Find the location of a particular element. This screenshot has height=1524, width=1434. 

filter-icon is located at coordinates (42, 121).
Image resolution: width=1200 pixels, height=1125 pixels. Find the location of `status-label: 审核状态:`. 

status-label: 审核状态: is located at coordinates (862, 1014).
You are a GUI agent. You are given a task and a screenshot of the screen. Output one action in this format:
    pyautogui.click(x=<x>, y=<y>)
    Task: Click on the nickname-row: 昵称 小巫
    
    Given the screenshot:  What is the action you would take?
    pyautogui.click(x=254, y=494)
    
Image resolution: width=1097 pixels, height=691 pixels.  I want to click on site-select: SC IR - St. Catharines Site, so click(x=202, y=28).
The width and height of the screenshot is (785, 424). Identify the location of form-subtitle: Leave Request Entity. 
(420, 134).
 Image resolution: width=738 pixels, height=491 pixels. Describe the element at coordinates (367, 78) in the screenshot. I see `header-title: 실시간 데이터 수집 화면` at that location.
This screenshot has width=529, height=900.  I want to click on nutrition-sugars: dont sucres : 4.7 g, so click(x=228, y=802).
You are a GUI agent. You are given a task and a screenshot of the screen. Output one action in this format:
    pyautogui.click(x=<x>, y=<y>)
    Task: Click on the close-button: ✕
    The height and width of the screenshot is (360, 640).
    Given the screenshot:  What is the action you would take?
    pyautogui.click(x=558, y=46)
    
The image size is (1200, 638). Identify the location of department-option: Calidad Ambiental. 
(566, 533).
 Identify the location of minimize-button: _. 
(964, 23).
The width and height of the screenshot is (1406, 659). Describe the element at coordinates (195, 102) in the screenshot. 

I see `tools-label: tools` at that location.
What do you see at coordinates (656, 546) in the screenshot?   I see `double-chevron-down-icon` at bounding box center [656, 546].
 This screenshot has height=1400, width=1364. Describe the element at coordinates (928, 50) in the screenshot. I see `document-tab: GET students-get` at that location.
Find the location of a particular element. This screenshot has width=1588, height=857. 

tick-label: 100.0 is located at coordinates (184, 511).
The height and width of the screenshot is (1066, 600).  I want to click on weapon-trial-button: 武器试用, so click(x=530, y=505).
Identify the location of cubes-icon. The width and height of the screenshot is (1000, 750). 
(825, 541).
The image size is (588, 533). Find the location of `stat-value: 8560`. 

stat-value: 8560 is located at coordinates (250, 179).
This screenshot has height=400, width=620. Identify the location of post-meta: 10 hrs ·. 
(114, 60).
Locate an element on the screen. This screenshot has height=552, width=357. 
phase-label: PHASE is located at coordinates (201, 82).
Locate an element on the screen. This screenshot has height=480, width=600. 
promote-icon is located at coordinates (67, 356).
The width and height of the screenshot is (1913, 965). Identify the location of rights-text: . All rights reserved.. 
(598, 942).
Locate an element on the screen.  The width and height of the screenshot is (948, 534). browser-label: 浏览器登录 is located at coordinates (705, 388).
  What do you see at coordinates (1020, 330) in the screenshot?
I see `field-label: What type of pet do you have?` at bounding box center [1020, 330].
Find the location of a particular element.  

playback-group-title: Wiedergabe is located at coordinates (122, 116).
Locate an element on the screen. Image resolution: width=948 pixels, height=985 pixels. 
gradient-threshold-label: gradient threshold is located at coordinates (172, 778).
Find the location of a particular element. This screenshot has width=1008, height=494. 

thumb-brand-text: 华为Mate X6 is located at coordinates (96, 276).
# # # # #
*EXERCISE DIRECTIONS:* Revise the records above by changing each "particular element" to "specific element", keeping every other line intact.

*EXERCISE RESPONSE:*
Find the location of a specific element. This screenshot has height=1524, width=1434. 

filter-icon is located at coordinates (42, 121).
Image resolution: width=1200 pixels, height=1125 pixels. Find the location of `status-label: 审核状态:`. 

status-label: 审核状态: is located at coordinates (862, 1014).
You are a GUI agent. You are given a task and a screenshot of the screen. Output one action in this format:
    pyautogui.click(x=<x>, y=<y>)
    Task: Click on the nickname-row: 昵称 小巫
    
    Given the screenshot:  What is the action you would take?
    pyautogui.click(x=254, y=494)
    
Image resolution: width=1097 pixels, height=691 pixels.  I want to click on site-select: SC IR - St. Catharines Site, so click(x=202, y=28).
The width and height of the screenshot is (785, 424). Identify the location of form-subtitle: Leave Request Entity. 
(420, 134).
 Image resolution: width=738 pixels, height=491 pixels. Describe the element at coordinates (367, 78) in the screenshot. I see `header-title: 실시간 데이터 수집 화면` at that location.
This screenshot has width=529, height=900.  I want to click on nutrition-sugars: dont sucres : 4.7 g, so click(x=228, y=802).
You are a GUI agent. You are given a task and a screenshot of the screen. Output one action in this format:
    pyautogui.click(x=<x>, y=<y>)
    Task: Click on the close-button: ✕
    The height and width of the screenshot is (360, 640).
    Given the screenshot:  What is the action you would take?
    pyautogui.click(x=558, y=46)
    
The image size is (1200, 638). Identify the location of department-option: Calidad Ambiental. 
(566, 533).
 Identify the location of minimize-button: _. 
(964, 23).
The width and height of the screenshot is (1406, 659). Describe the element at coordinates (195, 102) in the screenshot. 

I see `tools-label: tools` at that location.
What do you see at coordinates (656, 546) in the screenshot?   I see `double-chevron-down-icon` at bounding box center [656, 546].
 This screenshot has height=1400, width=1364. Describe the element at coordinates (928, 50) in the screenshot. I see `document-tab: GET students-get` at that location.
Find the location of a specific element. This screenshot has width=1588, height=857. 

tick-label: 100.0 is located at coordinates (184, 511).
The height and width of the screenshot is (1066, 600).  I want to click on weapon-trial-button: 武器试用, so click(x=530, y=505).
Identify the location of cubes-icon. The width and height of the screenshot is (1000, 750). 
(825, 541).
The image size is (588, 533). Find the location of `stat-value: 8560`. 

stat-value: 8560 is located at coordinates (250, 179).
This screenshot has height=400, width=620. Identify the location of post-meta: 10 hrs ·. 
(114, 60).
Locate an element on the screen. This screenshot has height=552, width=357. 
phase-label: PHASE is located at coordinates (201, 82).
Locate an element on the screen. This screenshot has height=480, width=600. 
promote-icon is located at coordinates (67, 356).
The width and height of the screenshot is (1913, 965). Identify the location of rights-text: . All rights reserved.. 
(598, 942).
Locate an element on the screen.  The width and height of the screenshot is (948, 534). browser-label: 浏览器登录 is located at coordinates (705, 388).
  What do you see at coordinates (1020, 330) in the screenshot?
I see `field-label: What type of pet do you have?` at bounding box center [1020, 330].
Find the location of a specific element.  

playback-group-title: Wiedergabe is located at coordinates (122, 116).
Locate an element on the screen. Image resolution: width=948 pixels, height=985 pixels. 
gradient-threshold-label: gradient threshold is located at coordinates (172, 778).
Find the location of a specific element. This screenshot has width=1008, height=494. 

thumb-brand-text: 华为Mate X6 is located at coordinates (96, 276).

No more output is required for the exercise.